Dark night. Mysterious man. Hand-to-hand combat. Strange. For once, Jacob had not picked this fight, but he certainly had no intent of losing it. He knew this was no ordinary opponent; he had seen the angels camping nearby. So he did what came naturally: grab on and refuse to let go. Maybe he could manipulate this man into blessing him. God knew he needed it! Day began to break, and the man seemed to grow desperate. Wrenched hip. Staggering pain! But Jacob still refused to back off. The man pleaded for release. Finally, Jacob had him where he wanted him. Or was it the other way around?
The man asked him, “What is your name?”
“Jacob,” he answered.
Then the man said, “Your name will no longer be Jacob, but Israel, because you have struggled with God and with men and have overcome.” Jacob said, “Please tell me your name.”
But he replied, “Why do you ask my name?” Then he blessed him there.
So Jacob called the place Peniel, saying, “It is because I saw God face to face, and yet my life was spared.”
Finally. Jacob was wrestling with God, and God was delighted. He had wanted Jacob to engage Him, to come directly to Him for blessing rather than to sneak it in his brother’s name. But as a result of the new relationship they had formed this night, God had a new name for Jacob: Israel, “he struggles with God.” This name defined the kind of relationship that God was calling Jacob into. It would define the rest of Jacob’s life and the nation that God would raise up after him.
God loves fighters. Yes, He demands our whole-hearted respect and life-long submission, but He did not create us to grovel like slaves. The spunky, tenacious spirit that He instilled in us is a manifestation of His image, an attribute which He invites us to exercise in our face-to-face relationship with Him. For reasons beyond my understanding, He delights in our gutsy engagement. Like our predecessor Israel, we are called to wrestle with God.
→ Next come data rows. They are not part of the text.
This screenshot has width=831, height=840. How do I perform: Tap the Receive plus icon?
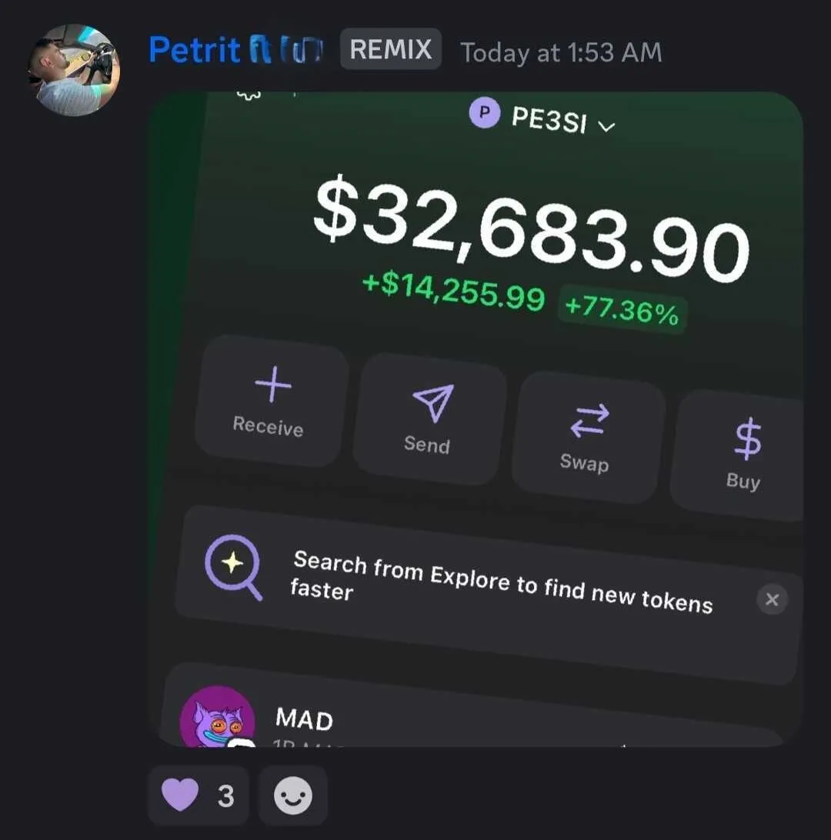point(273,384)
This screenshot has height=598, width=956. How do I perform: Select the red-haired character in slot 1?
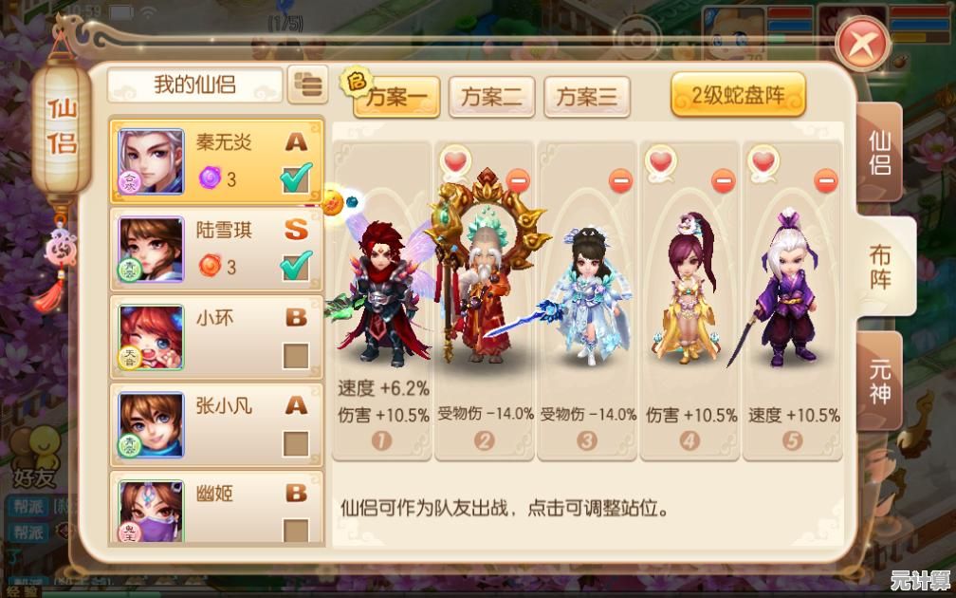[x=379, y=293]
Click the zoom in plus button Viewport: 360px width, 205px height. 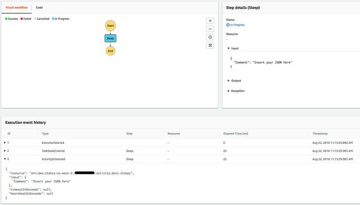point(210,21)
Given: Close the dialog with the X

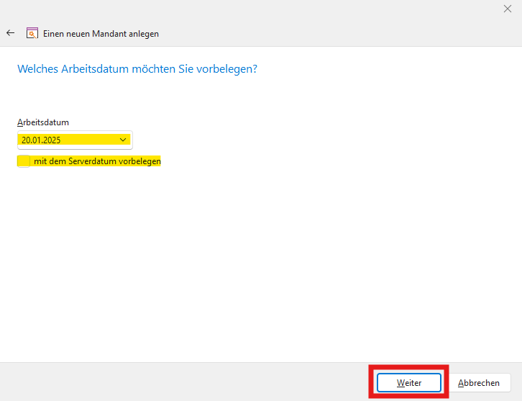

After Jacob came from Paddan Aram, he arrived safely at the city of Shechem in Canaan and camped within sight of the city. There he set up an altar and called it El Elohe Israel.
(which means ‘God, the God of Israel’)
Genesis 33:18, 20
5 thoughts on “Called to Wrestle”
Thank you for your beautiful, honest writing. Very insightful.
You are so gracious, Bonnie. Most of these insights have come to me after being knocked down and then rebuilt, piece by piece. The Biblical stories resonate so much deeper in conjunction with personal experience. May God’s Spirit shine His light in and through you.
I Love This!
Spoken as a true fighter! 🙂
need to have my older brothers read this!!